Humphries makes his case thus:
Labor was a spending junkie, even more addicted to spending at the end of its life than at the beginning. It comprehensively failed every restraint-based ambition it set itself; for example, despite solemnly committing in its final budget to limit real spending growth to 2 per cent, it actually increased spending by 8.6 per cent, one of the biggest annual splurges since the Whitlam government.Its most diabolical legacy to the Liberal Party, however, is not runaway deficits. It has complicated the task of attaining surpluses by embedding a string of commitments that will be eye-wateringly costly to deliver in full: the national disability scheme, the national broadband network and school funding reforms in particular.
The Abbott government, says, Humphries, is attacking this roadblock with vigour. Instead of relying heavily on the lazy device of levying efficiency dividends, it has begun to identify and defund programs and agencies it simply does not believe, on first principles, are affordable any longer.
There is no need for me to deconstruct this black and white narrative--eg., a mining boom coinciding with the Howard government achieving the rare trifecta of restoring surpluses, boosting growth and paying off debt; a global financial crisis coinciding with the Rudd Labor government; or the reduced government revenue due to the end of the mining boom and a recession in the post GFC global economy. None of this is mentioned by Humphries. It would complicate his assumptions underpinning his household economics ideology.

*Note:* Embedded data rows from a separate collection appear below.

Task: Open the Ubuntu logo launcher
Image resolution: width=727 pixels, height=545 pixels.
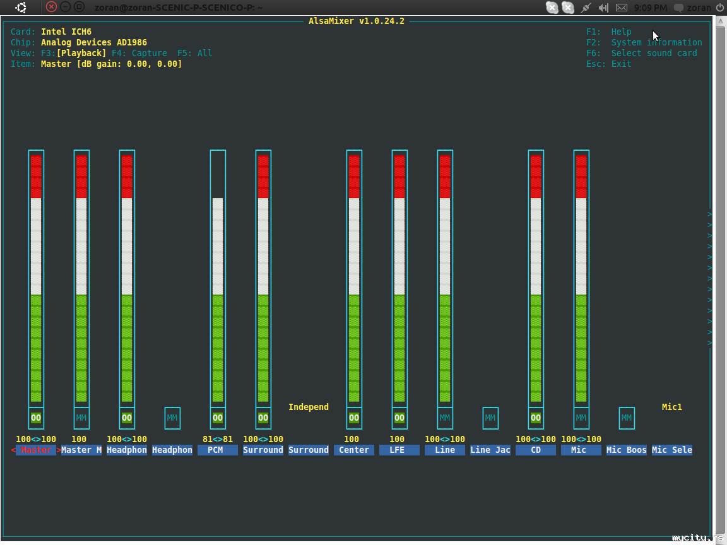Action: (x=21, y=8)
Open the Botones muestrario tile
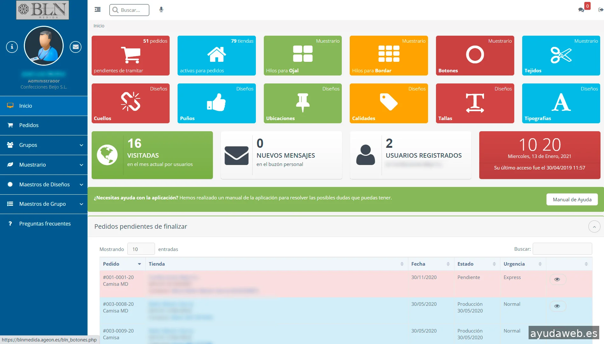The image size is (604, 344). pos(475,55)
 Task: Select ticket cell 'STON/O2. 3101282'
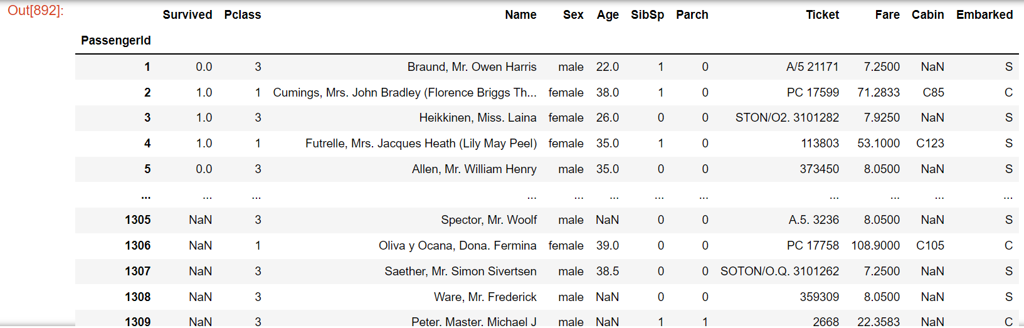(787, 118)
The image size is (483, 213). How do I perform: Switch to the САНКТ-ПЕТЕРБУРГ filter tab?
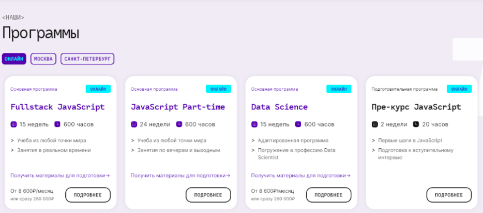[x=87, y=59]
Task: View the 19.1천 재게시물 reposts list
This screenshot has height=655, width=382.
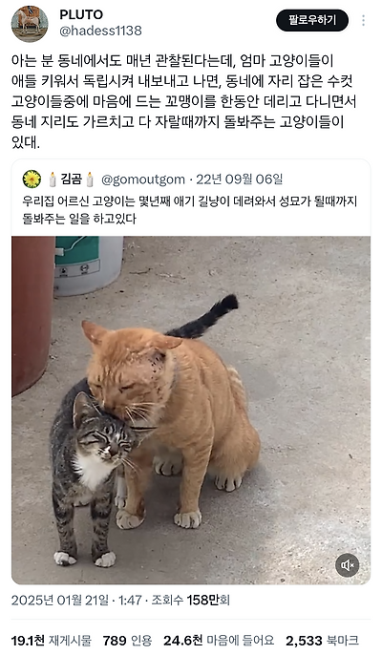Action: click(51, 641)
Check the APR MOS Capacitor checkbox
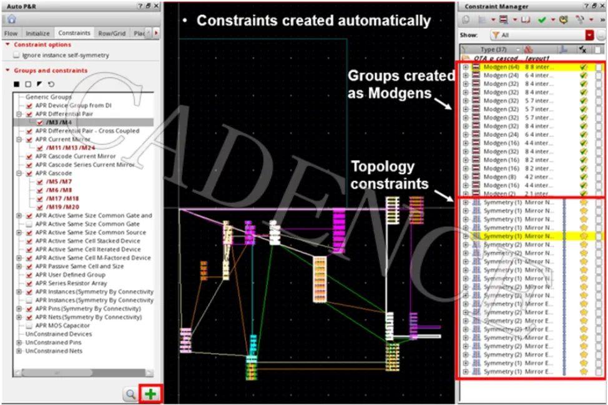Screen dimensions: 608x405 (x=29, y=326)
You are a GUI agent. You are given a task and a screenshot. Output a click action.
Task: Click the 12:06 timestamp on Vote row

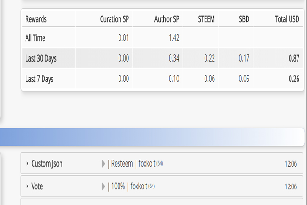[x=290, y=187]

There is no need because Humphries undercuts his own narrative:
there are practical and political limits to how far the Coalition can travel down this road[ of cutting and pruning government expenditure]. Although there are some areas of government where excess and featherbedding are still evident, in others bureaucratic capacity has withered significantly as a result of Labor's cuts, with implications for the delivery of the government of the day's agenda.
Labor, under Gillard and Swan, had been cutting and pruning not just being a spending junkie.
Humphries also undercuts his own narrative by implying the Coalition is spending (ie., income tax cuts and increasing middle class welfare) and not just cutting and pruning beyond the lazy device of levying efficiency dividends. He says:
I believe the gap between what we expect to pay for as a nation and what we can afford will be the unbridgeable gap of this generation. And that must lead to consideration of expanding the tax base....this [Coalition] government will need to approach the same issue sooner or later. The obvious candidate is increasing the goods and services tax to 15 per cent, but the execution of this must be light years from the style of recent attempts.
So we scape the mining tax and the carbon "tax" and raise the GST to pay for the Coalition's spending for its own conservative base.
Humphries' black and white narrative has been effectively undercut and dumped. What we have is political rhetoric that is devoid of any genuine economic analysis; or an understanding that an analysis of the economics of an nation state's economy in a global world s quite different from the ideology of household economics.